Stored data entries
[Start of section]

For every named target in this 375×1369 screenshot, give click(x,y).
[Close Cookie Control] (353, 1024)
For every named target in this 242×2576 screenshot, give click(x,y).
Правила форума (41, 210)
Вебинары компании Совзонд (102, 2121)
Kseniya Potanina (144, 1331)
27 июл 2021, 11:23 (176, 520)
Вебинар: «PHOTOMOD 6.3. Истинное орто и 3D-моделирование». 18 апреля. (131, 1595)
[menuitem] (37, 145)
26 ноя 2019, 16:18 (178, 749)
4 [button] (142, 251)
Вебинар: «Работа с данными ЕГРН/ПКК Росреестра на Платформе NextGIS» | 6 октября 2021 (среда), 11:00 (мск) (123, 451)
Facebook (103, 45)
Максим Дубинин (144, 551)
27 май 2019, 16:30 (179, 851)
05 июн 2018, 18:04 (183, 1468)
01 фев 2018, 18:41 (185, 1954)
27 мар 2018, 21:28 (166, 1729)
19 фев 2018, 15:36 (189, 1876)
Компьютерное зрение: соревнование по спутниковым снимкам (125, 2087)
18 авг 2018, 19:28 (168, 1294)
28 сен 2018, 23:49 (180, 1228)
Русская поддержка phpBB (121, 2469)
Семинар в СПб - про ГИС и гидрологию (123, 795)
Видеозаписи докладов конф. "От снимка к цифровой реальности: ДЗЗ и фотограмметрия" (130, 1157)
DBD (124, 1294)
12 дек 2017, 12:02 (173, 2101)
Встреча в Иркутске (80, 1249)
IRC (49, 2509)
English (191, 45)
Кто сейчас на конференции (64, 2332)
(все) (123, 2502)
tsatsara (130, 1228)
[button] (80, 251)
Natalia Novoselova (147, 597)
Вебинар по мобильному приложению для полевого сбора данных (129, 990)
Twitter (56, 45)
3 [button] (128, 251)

[End of section]

**Exercise prompt**
Show all lines above holding "this".

**Result**
For every named target in this 375×1369 screenshot, give click(x,y).
For every named target in this 242×2576 screenshot, give click(x,y).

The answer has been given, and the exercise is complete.